Committee on Lesbian, Gay, Bisexual, and Transgender History 6
Session Abstract
In recent years, the historiography of sodomy and “homosexuality” in the sixteenth, seventeenth, and eighteenth centuries has grown considerably. Historians, however, in their explorations of sodomy have tended to privilege same-sex sexual acts (with the primary focus being male-male intimacies), thus obscuring the multiplicity of desires in the past and the ambiguities of the very category of sodomy. Given the current state of sexuality studies in Latin American history, we can now ask: What is essentially missing from this growing body of historiographical literature on sodomy and sexuality in colonial Latin America? Specifically, what desires and corporeal acts fell within the theological category of the “unnatural” (contra natura) but outside the strict confines of “perfect sodomy”? These questions serve as starting points for our panel, as we explore the category of the “unnatural” as it was used by Spanish ecclesiastical and secular authorities in a variety of colonial contexts. In studying the Spanish regulation of sexual practices deemed to be unnatural, we are confronted by terms that are the work of a long institutionalized chain of reasoning going back to the early Church Fathers like Saint Augustine and medieval theologians like Thomas Aquinas. As early as the fifth century, for example, Saint Augustine had deemed unnatural and sinful those sexual acts that did not take place in a “vessel fit for procreation.”

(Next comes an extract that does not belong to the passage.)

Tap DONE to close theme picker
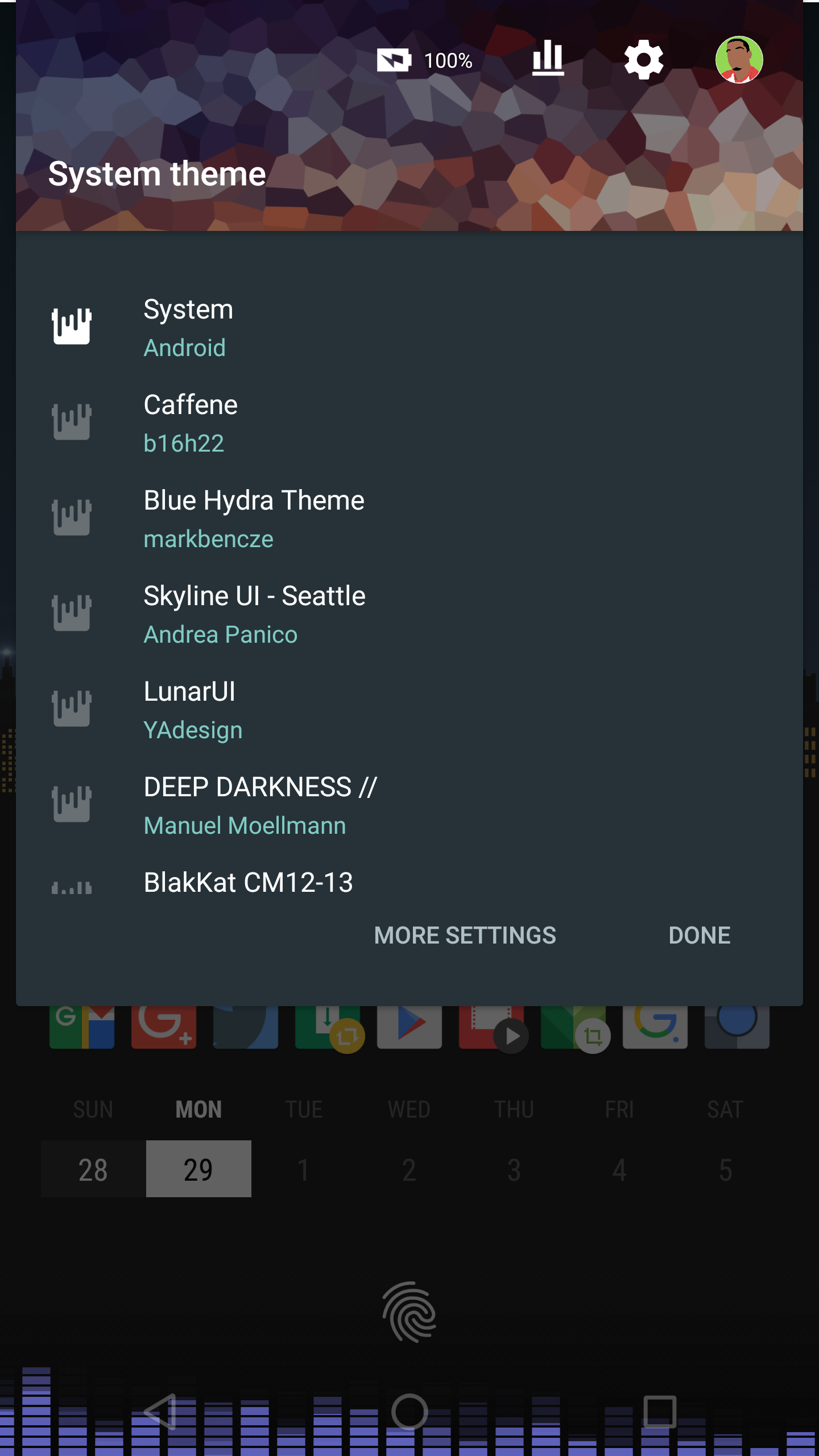 coord(699,936)
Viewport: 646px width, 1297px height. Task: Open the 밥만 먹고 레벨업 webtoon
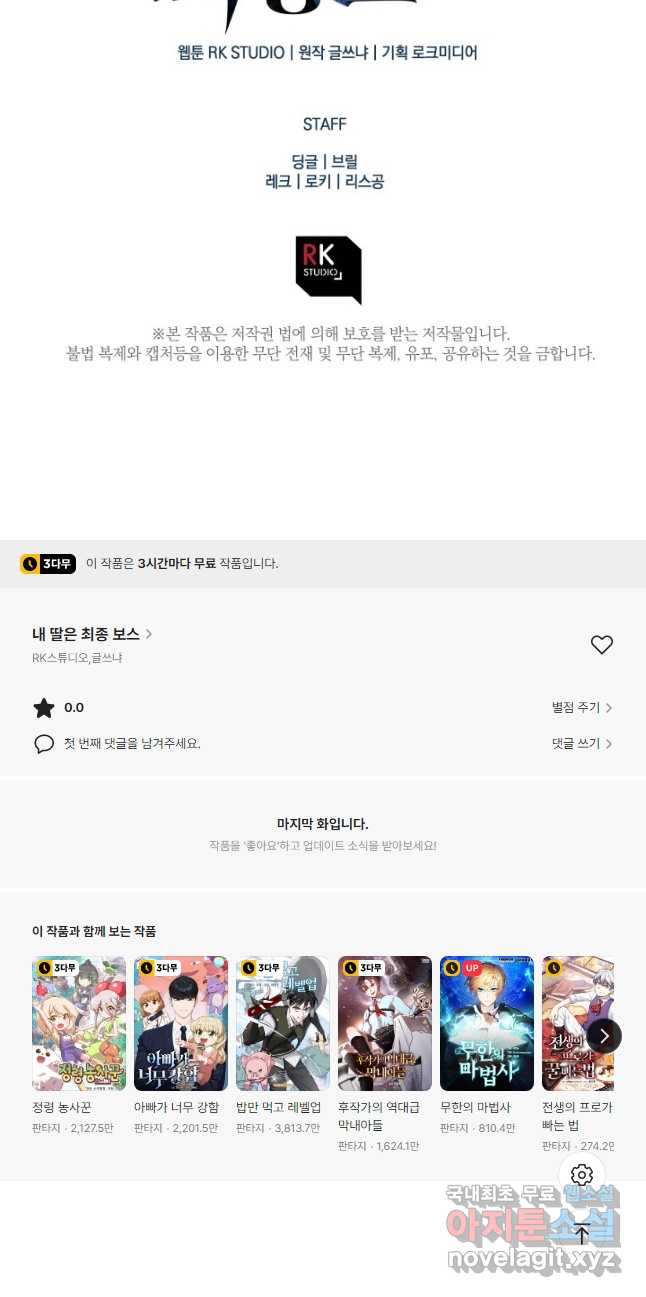283,1023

The four papers that make up this panel look at a variety of non-procreative corporeal acts—sodomy, bestiality, autoeroticism, sex with the Devil, incest, sexual violence against children, and suicide—in Spanish America, through which we can elucidate some of the intersections between individual, institutional, and communal desires. Specifically, Chad Black explores two eighteenth-century cases of sodomy (one involving two women and the other involving a group of men) from Quito, Ecuador. Jacqueline Holler looks at colonial Mexican representations of the Devil as a (same-sex) lover in cases tried by the Holy Office of the Mexican Inquisition. Robinson Herrera examines the ways in which sexual crimes against children in colonial Guatemala were rendered “unnatural” in popular discourse (as opposed to theological and judicial discourse). Finally, Nicole Von Germeten discusses the microhistorical case of an eighteenth-century Mercedarian friar in Cartagena, Columbia, whose suicide was tied to the circulation of rumors about his solicitations of males and females in the confessional. The panel addresses the fact that the extant literature on sexuality in colonial Latin America does not yet reflect the variety of human desires in the past. While the papers in this panel deal with colonial Spanish America, they have broader implications in terms of historical method and theory relating to the interactions of colonialism, gender, religion, and sexuality.